Compiler - A Backend

Compiler - A Backend

Jarrod Connolly -
(Updated: April 3, 2026)


Introduction

Back in 2024, I wrote about building a toy compiler in Node.js. That article covered the lexer, the parser, and the Babel AST, the front half of a compiler, stitched together with Node.js streams. It was a solid foundation, but it was also incomplete. A transpiler that only speaks JavaScript is more of a translator than a compiler. I wanted Complect to generate native code.

Over a concentrated stretch in late 2025, I rebuilt the core architecture, added an LLVM backend, introduced functions and manual memory management, and wired up SDL2 for graphics. The project went from roughly 1,200 lines of streams-based code to nearly 1,900 lines across four pipeline stages, two backends, and a VS Code extension. But the line count matters less than what changed underneath: the entire processing model, the intermediate representation, and the scope of what the language could express.

This article is about those architectural changes. I will walk through why I replaced streams with async generators, how the LLVM backend generates native binaries, what it took to add functions and memory management to the language, and how SDL graphics gave the project a visual payoff.

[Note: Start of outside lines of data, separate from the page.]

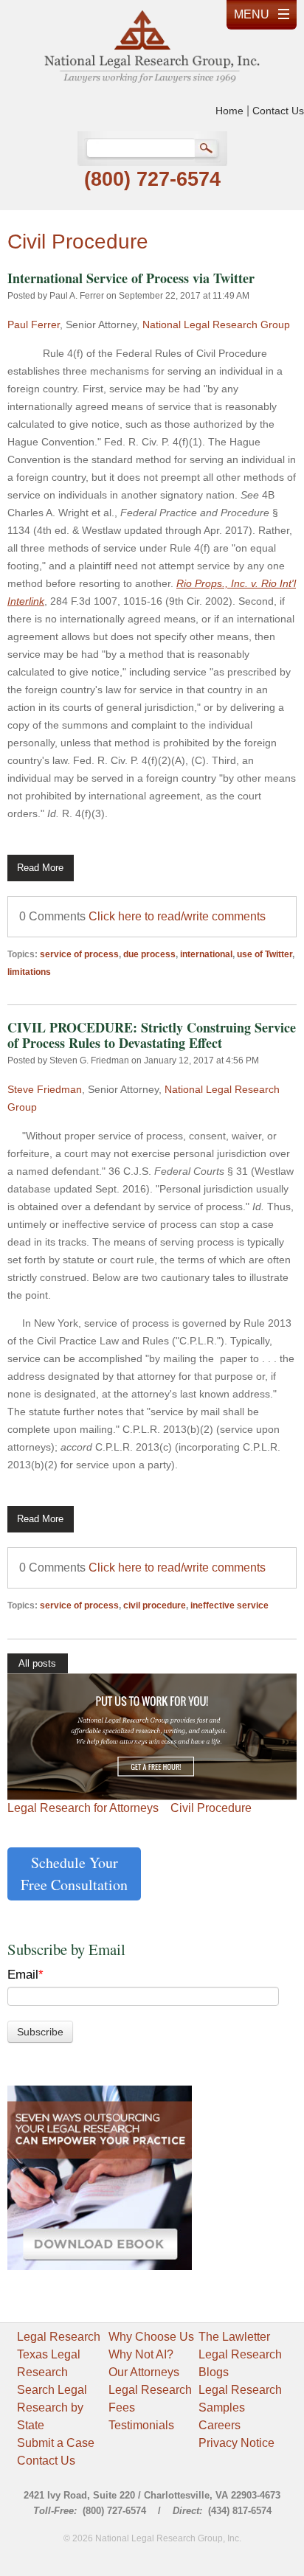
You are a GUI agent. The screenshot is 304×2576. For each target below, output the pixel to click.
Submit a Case (55, 2443)
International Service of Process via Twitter (131, 278)
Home (229, 111)
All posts (37, 1663)
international (206, 954)
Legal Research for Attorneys (83, 1808)
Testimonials (141, 2425)
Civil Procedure (211, 1808)
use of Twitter (264, 954)
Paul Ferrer (33, 324)
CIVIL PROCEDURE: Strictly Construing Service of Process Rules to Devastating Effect (151, 1035)
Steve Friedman (44, 1089)
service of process (79, 954)
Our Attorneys (143, 2372)
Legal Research (58, 2336)
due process (149, 954)
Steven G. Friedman (89, 1060)
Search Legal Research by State (52, 2407)
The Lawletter (234, 2336)
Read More (40, 867)
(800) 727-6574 (152, 179)
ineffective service (229, 1605)
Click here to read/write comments (177, 916)
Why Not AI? (140, 2354)
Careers (219, 2425)
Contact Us (278, 111)
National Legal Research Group (216, 324)
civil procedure (154, 1605)
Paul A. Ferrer (76, 296)
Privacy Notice (236, 2443)
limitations (29, 972)
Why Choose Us (151, 2336)
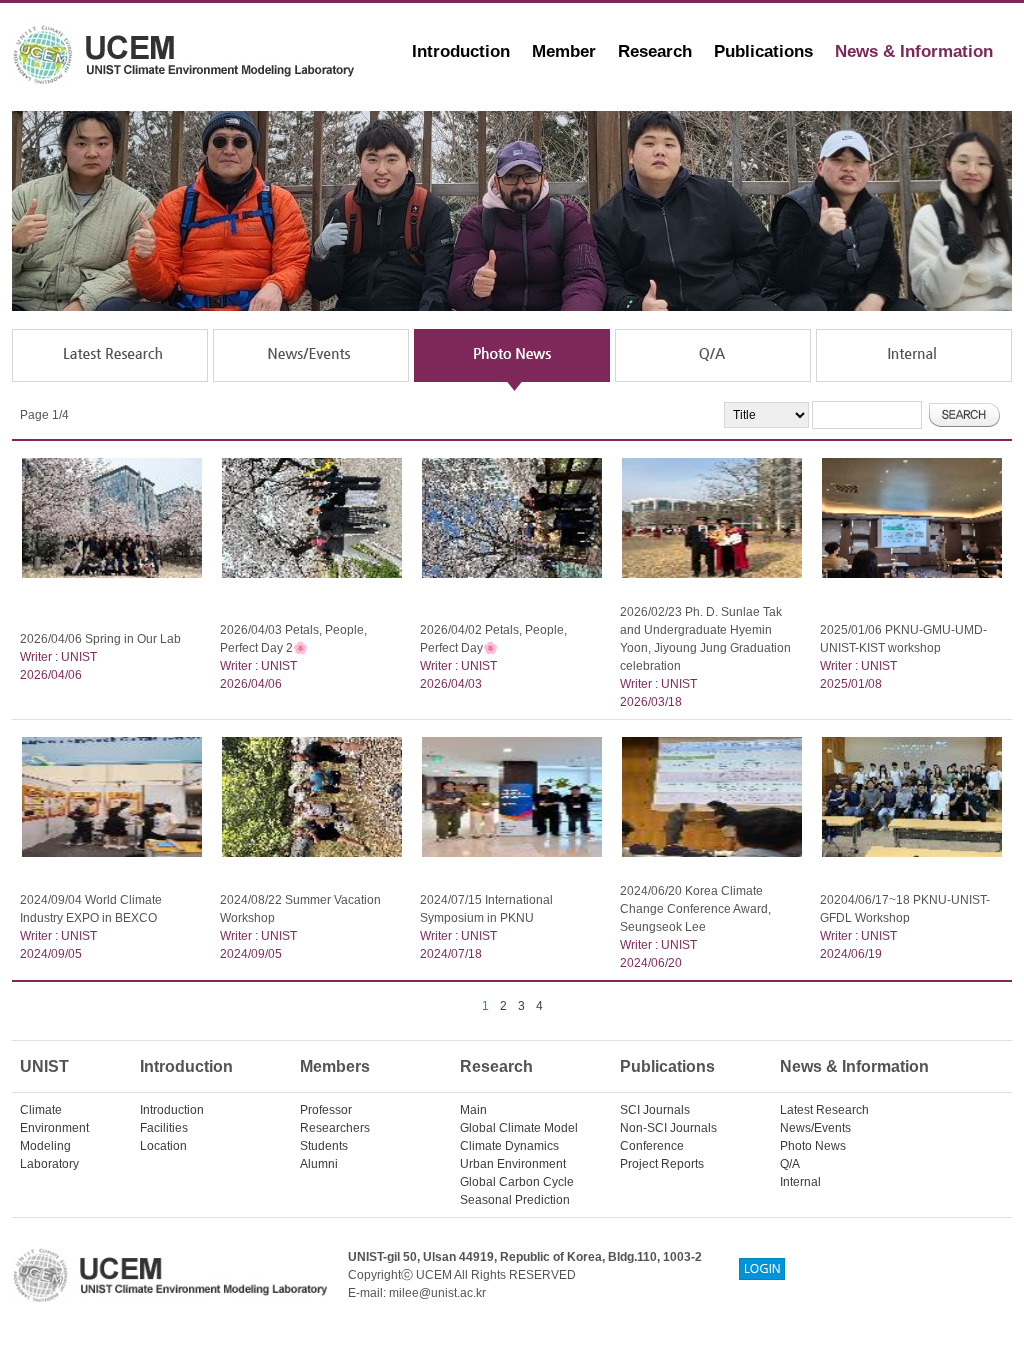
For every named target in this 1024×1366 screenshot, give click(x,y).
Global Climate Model (519, 1128)
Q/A (790, 1164)
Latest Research (824, 1110)
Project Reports (662, 1164)
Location (163, 1146)
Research (655, 51)
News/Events (815, 1128)
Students (324, 1146)
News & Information (914, 51)
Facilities (164, 1128)
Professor (326, 1110)
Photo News (813, 1146)
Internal (800, 1182)
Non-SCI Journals (668, 1128)
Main (473, 1110)
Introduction (461, 51)
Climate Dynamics (509, 1146)
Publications (763, 51)
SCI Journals (655, 1110)
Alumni (319, 1164)
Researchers (335, 1128)
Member (564, 51)
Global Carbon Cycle (517, 1182)
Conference (652, 1146)
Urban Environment (513, 1164)
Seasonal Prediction (515, 1200)
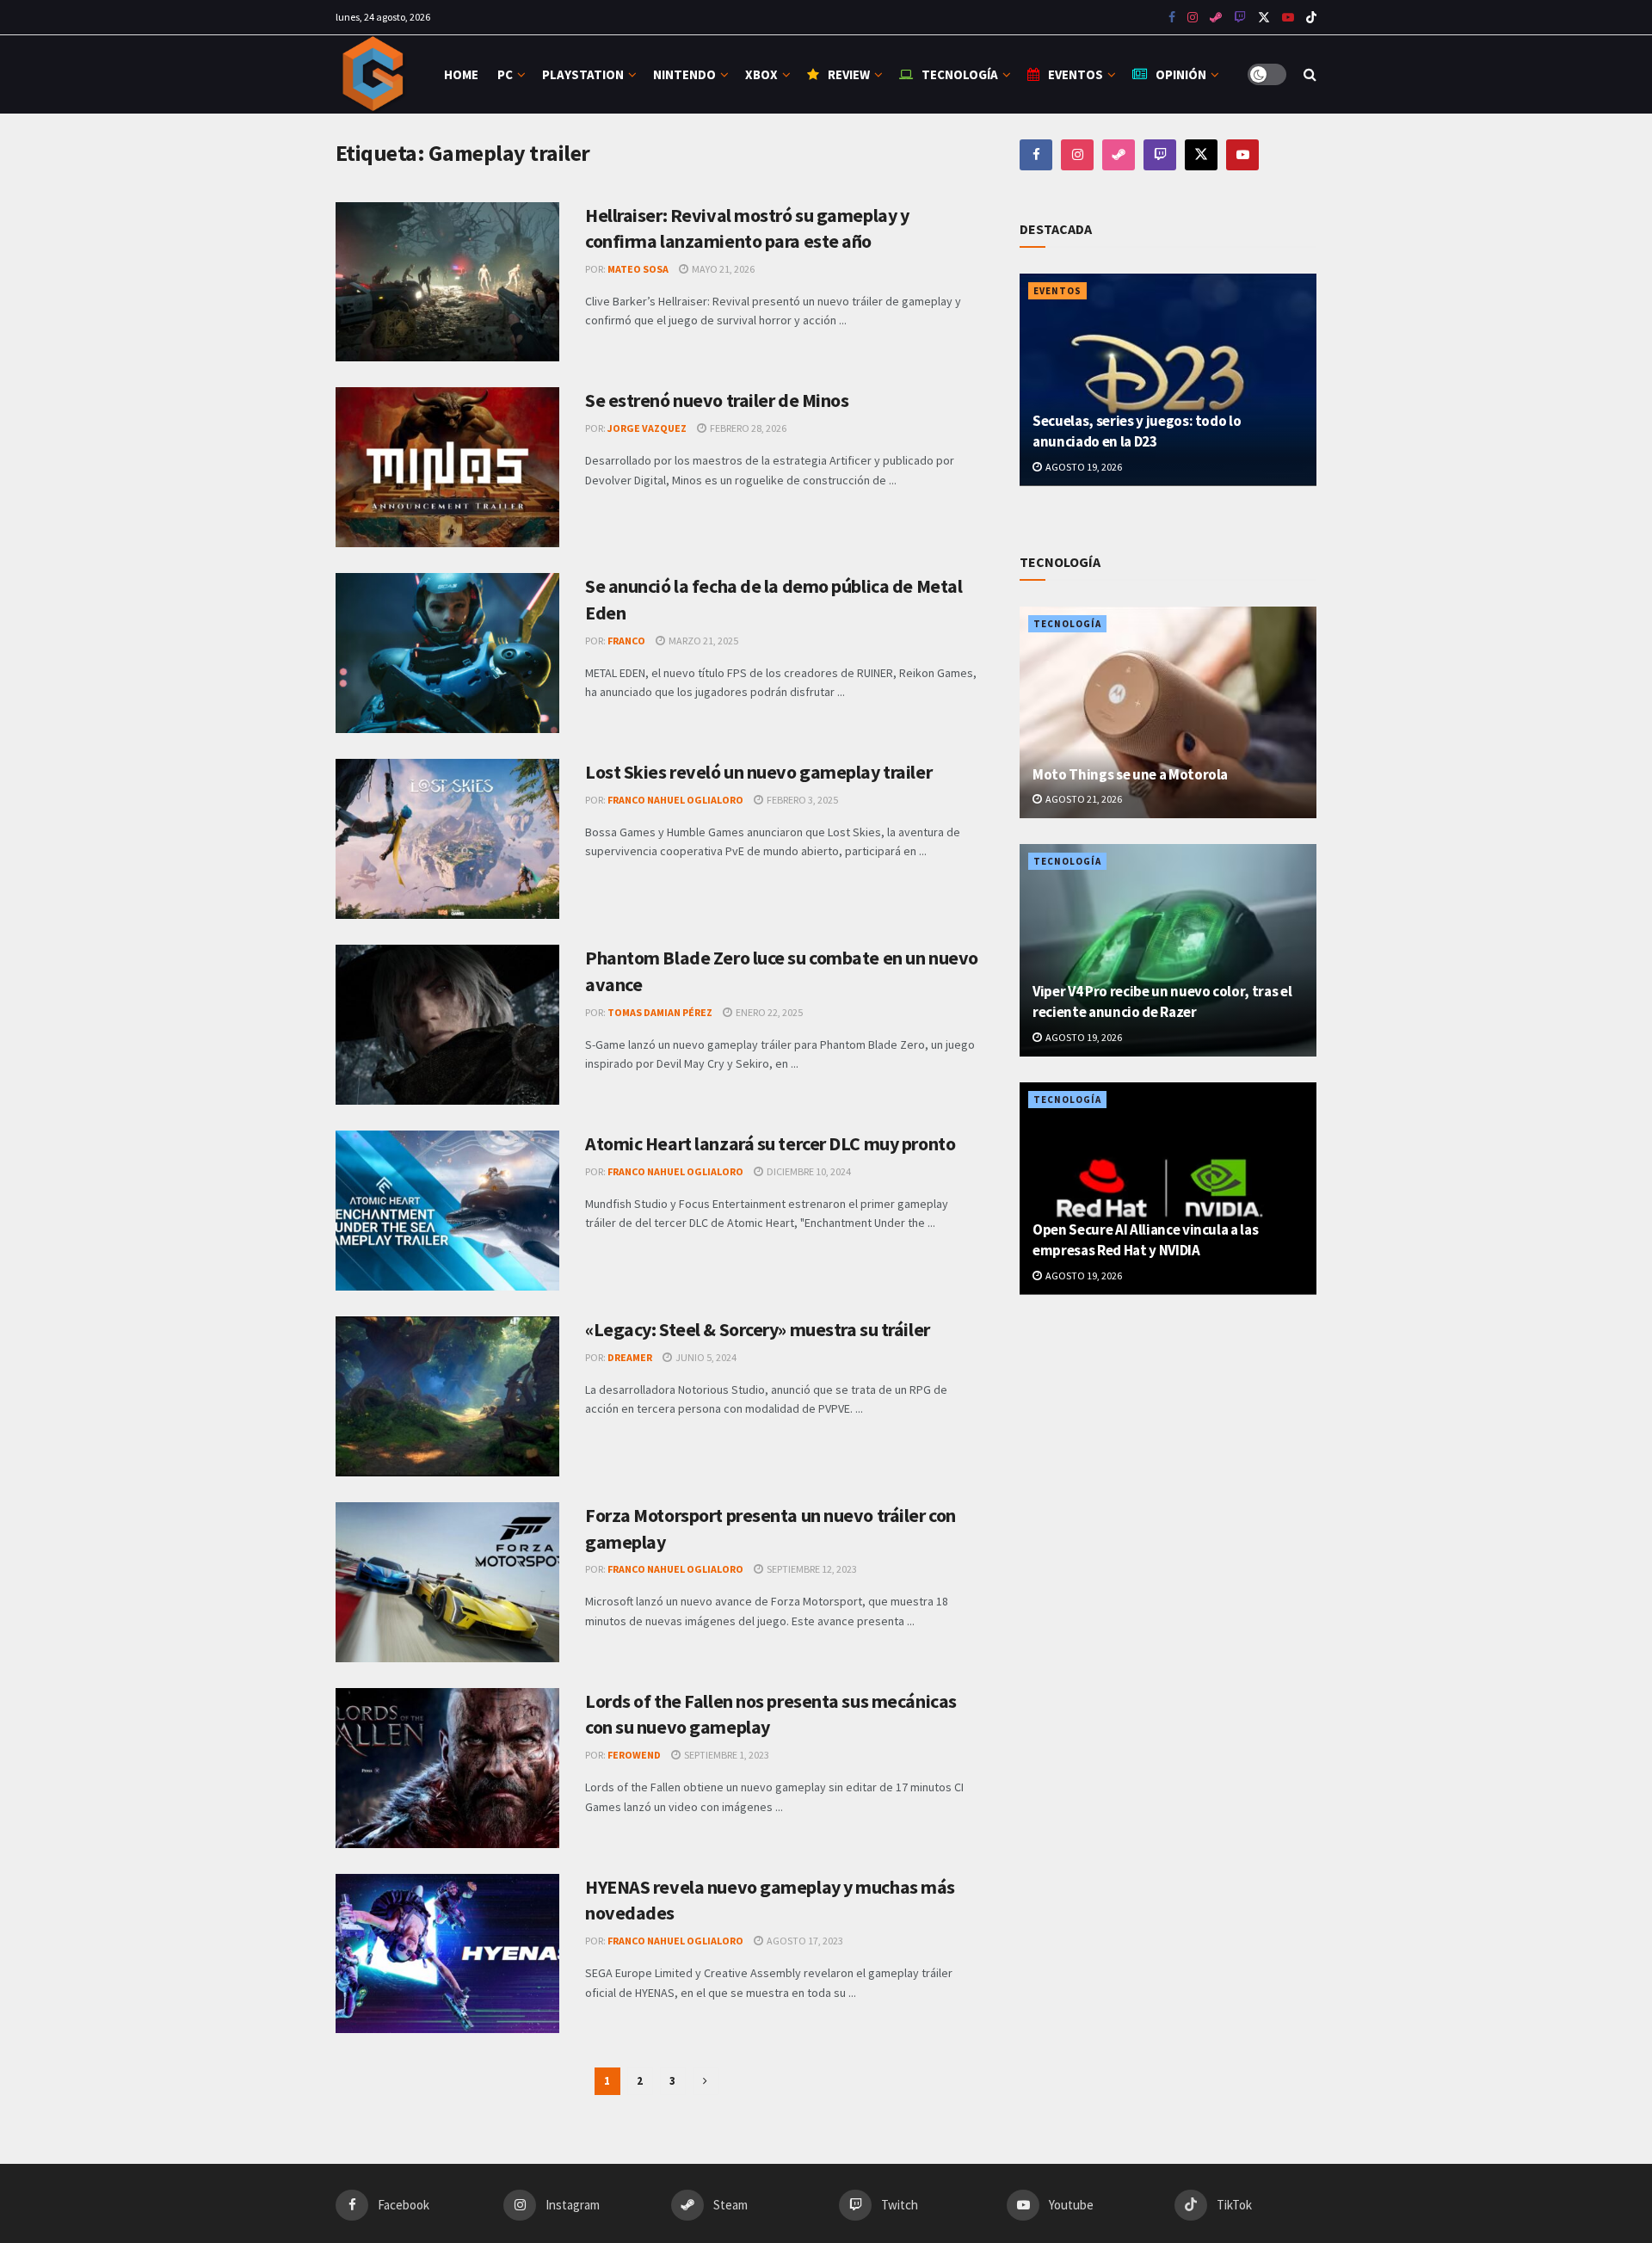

There is more to cover (arrays, a Doom-style fire effect, and a proper language server) but those belong in a follow-up. For now, let us focus on the bones of the system.

You can follow along with the code at jarrodconnolly/complect.

From Streams to Async Generators

The original compiler used Node.js streams. The pipeline function from node:stream/promises connected the preprocessor to the tokenizer to the AST builder to an output buffer. Here is what that looked like:

import { pipeline } from 'node:stream/promises';

export async function compile(inputStream) {
  const preprocessor = new Preprocessor();
  const tokenizer = new Tokenizer();
  const babelAST = new BabelAST();
  const streamBuffer = new StreamBuffer();

  await pipeline(
    inputStream,
    preprocessor,
    tokenizer,
    babelAST,
    streamBuffer,
  );

  return {
    code: streamBuffer.buffer,
    preprocessorTokenCount: preprocessor.tokenCount,
    tokenCount: tokenizer.tokenCount,
    astNodeCount: babelAST.astNodeCount,
  };
}

Each stage extended Transform from the node:stream module, overriding _transform(chunk, encoding, callback) to push tokens downstream. It worked. The modularity was real: I could insert new stages between existing ones, test each in isolation, and reason about data flow as a pipeline.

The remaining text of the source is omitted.